A PerkinElmer DMA Q800 instrument (TA Instruments, Inc, New Castle, USA) was used to assess and record the compressive properties of the tracheal (native, decellularized, genipin-treated and glutaraldehyde-treated) samples (n = 3 for each condition) in real time. For this testing, the trachea specimens (5 mm diameter) were prepared with the adventitia and lamina propria removed. The exact measurements were input into the software and the specimen was appropriately positioned in the instrument. A force was then applied at 200 mN/min up to 3,000 mN and the Young’s (compressive) modulus (MPa) ± SD was determined for each analysis.
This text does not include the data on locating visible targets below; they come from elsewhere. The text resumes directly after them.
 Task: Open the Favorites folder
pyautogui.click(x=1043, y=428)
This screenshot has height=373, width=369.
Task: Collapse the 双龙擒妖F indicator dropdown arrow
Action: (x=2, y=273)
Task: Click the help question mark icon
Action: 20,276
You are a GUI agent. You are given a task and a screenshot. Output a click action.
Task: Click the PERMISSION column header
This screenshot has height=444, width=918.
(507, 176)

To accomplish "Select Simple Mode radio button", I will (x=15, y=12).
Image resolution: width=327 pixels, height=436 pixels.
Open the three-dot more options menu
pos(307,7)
in vivo pro-angiogenic properties
Chicken embryo chorioallantoic membrane (CAM) assays were used as an in vivo model to evaluate the angiogenic properties of fresh, decellularized, genipin-treated and glutaraldehyde treated tracheal grafts. As previously reported14, fertilized chicken eggs (n = 3 for each condition) were incubated under constant humidity at 37 °C. On incubation day 3, a square window was opened in the shell to detach the developing CAM after the removal of 2 mL of albumin. The window was sealed with a glass and the eggs were returned to the incubator. On day 8 of incubation, 1 mm3 tracheal samples were placed on the CAM. Next, 1 mm3 sterilized gelatine sponges (Johnson & Johnson, New Jersey, USA) containing vehicle alone (PBS) were used as negative controls. All procedures were performed under sterile conditions. CAMs were examined daily until day 12 and photographed in ovo. The angiogenic response was evaluated as the number of vessels converging toward the implants and the sponges on day 12.
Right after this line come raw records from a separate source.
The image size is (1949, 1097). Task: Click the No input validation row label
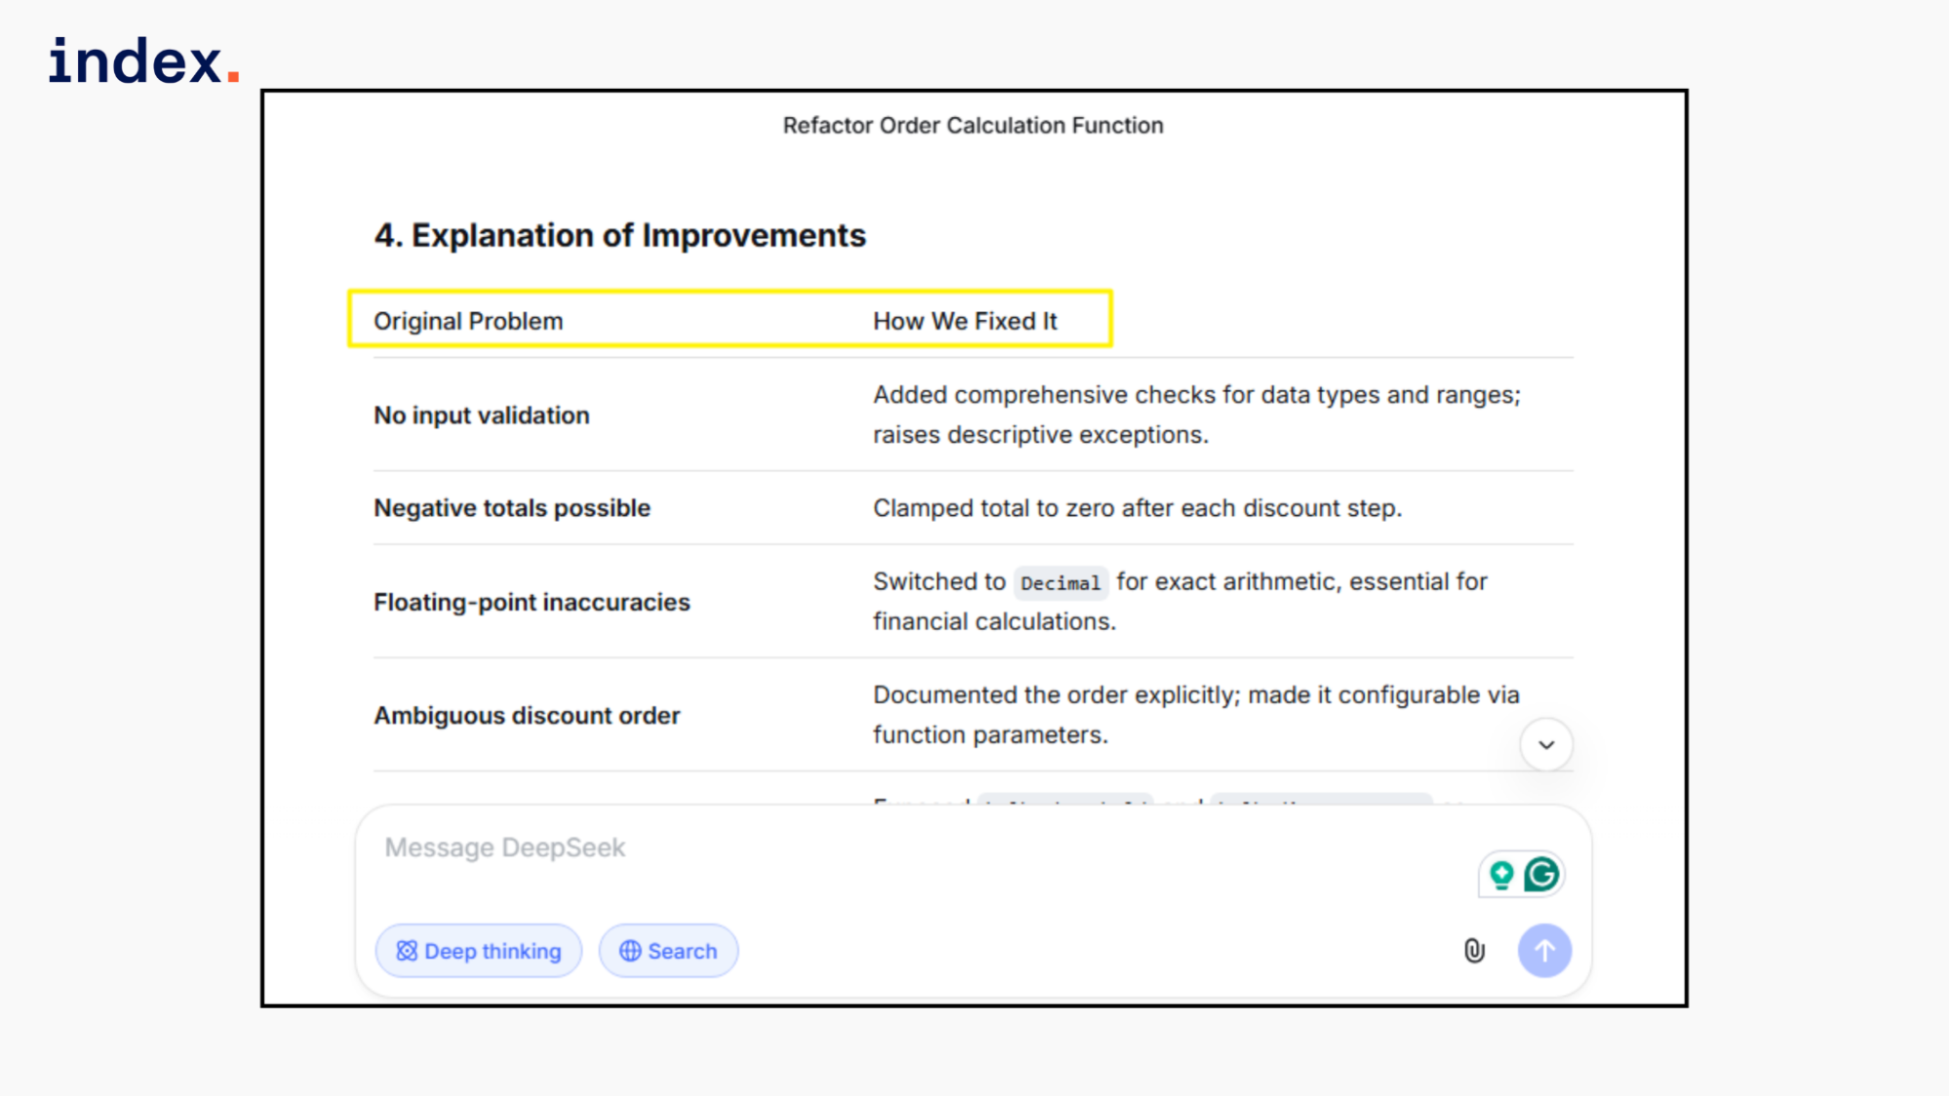[x=482, y=415]
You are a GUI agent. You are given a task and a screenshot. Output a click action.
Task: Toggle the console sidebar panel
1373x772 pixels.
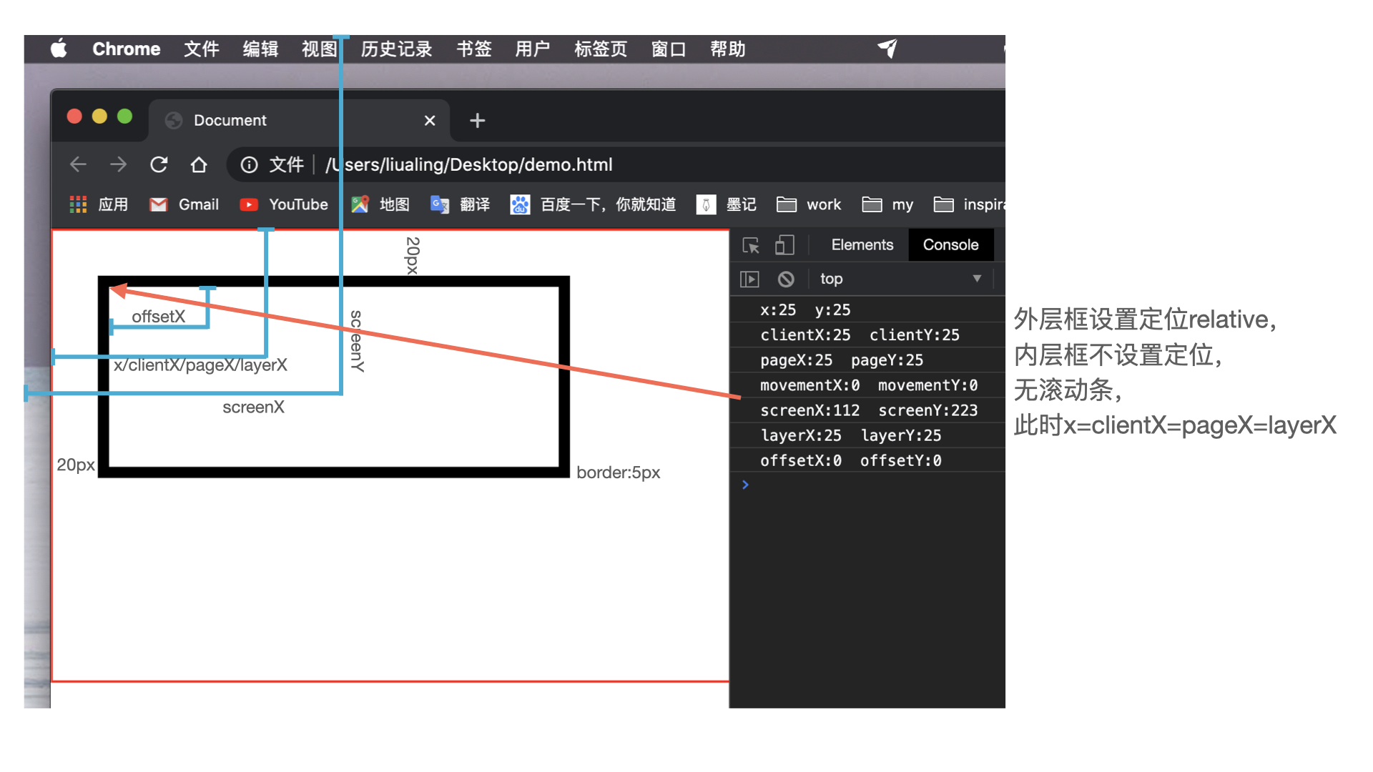[x=748, y=279]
Matrix implantation and postoperative observation
Matrix samples (1.5 cm) were implanted under the dorsal skin of SD rats (n = 45). Rats were randomly divided into 5 experimental groups (nine animals each): Group A were sham rats; Group B rats received the native tracheal matrix; Group C rats received the decellularized tracheal matrix; Group D rats received the genipin (1%)-treated tracheal matrix; and Group E rats received the glutaraldehyde (0.625%)-treated tracheal matrix. Rats were killed (three animals for each group) on days 7, 15 and 30. Blood samples were taken and the implanted tracheae were analysed both macroscopically and stained with H&E.
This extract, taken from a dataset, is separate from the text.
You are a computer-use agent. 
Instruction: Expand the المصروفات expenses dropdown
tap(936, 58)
Analysis of tissue from rat recipients
Blood samples from rats were analysed to identify the levels of total circulating IgG and IgM (mg/ml) with an enzyme-linked immunosorbent assay kit (Bio-Swamp, Beijing, China). Tissue samples were immersed in 10% buffered formalin for 24 h and embedded in paraffin. Then, sections were stained with H&E and examined for the presence of inflammatory cells.
Statistical analysis
All quantitative data are expressed as the mean ± SD. Differences between groups were assessed using the one-way analysis of variance with the post hoc t-test using a commercial statistical package (SPSS 19.0, Inc. Chicago, IL). Differences were considered significant at the 95% level (p < 0.05).
Results
Matrix characterization
The decellularized tracheal matrix maintained a sufficient extracellular matrix and structural rigidity. Movat’s pentachrome staining (Fig. 1A,B) showed that the histological structure of the native rabbit trachea included a ciliated epithelium covering the basal membrane, cartilage and muscular tissue. After 7 decellularization cycles, the three-dimensional architecture and composition of the matrix remained intact and was virtually unaltered, including the preservation of the basement membrane. Nuclei stained with 4′-6-diamidino-2-phenylindole (Fig. 1C,D) were completely removed in the noncartilaginous tissue and a small number of nuclei remained only in the thick cartilage and cell debris retained in the lacunae after seven cycle. Safranin O staining (Fig. 1E,F) showed that glycosaminoglycan expression was mainly concentrated in the cartilaginous region. After the seventh cycle, there was a significant loss of glycosaminoglycan in the outer layer of the tracheal cartilages, with the remaining glycosaminoglycan mainly expressed in the core area of the cartilage. Immunolabelling of the type II collagen (Fig. 1G,H) within the cartilage matrix suggested that, compared with the native trachea, the decellularized tracheal matrix experienced no significant decline in the collagen content.
Characterization of decellularized rabbit tracheal matrix.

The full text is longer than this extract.